- **Material for the task**
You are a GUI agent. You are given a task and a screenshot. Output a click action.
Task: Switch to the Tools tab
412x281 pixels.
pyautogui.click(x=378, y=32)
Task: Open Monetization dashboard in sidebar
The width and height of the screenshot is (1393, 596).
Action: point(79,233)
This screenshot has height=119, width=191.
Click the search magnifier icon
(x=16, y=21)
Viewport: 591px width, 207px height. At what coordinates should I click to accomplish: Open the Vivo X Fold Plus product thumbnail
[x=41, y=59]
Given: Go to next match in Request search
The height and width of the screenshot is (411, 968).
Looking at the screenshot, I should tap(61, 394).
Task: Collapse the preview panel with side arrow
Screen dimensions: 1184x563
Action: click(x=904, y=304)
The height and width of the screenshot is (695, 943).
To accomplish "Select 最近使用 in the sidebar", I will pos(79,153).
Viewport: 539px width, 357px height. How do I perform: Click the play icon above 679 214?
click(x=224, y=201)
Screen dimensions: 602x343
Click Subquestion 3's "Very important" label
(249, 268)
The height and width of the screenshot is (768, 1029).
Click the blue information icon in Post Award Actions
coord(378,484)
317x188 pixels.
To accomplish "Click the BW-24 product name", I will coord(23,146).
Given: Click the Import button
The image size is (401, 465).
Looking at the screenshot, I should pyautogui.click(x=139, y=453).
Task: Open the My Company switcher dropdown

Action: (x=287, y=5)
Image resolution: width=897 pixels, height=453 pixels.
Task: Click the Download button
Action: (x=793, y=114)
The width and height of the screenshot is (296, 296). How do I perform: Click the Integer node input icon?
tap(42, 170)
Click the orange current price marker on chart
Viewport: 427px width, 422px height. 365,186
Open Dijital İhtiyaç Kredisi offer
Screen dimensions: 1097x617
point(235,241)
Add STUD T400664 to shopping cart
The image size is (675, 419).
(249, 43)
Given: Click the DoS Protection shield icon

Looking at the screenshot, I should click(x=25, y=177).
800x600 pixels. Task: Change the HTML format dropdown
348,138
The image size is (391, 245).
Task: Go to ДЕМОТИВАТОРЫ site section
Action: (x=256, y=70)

- **Exercise brief**
Report every line in the data above in which the word "sidebar" appears.

- **Expected answer**
Task: Open Monetization dashboard in sidebar
To accomplish "Select 最近使用 in the sidebar", I will pos(79,153).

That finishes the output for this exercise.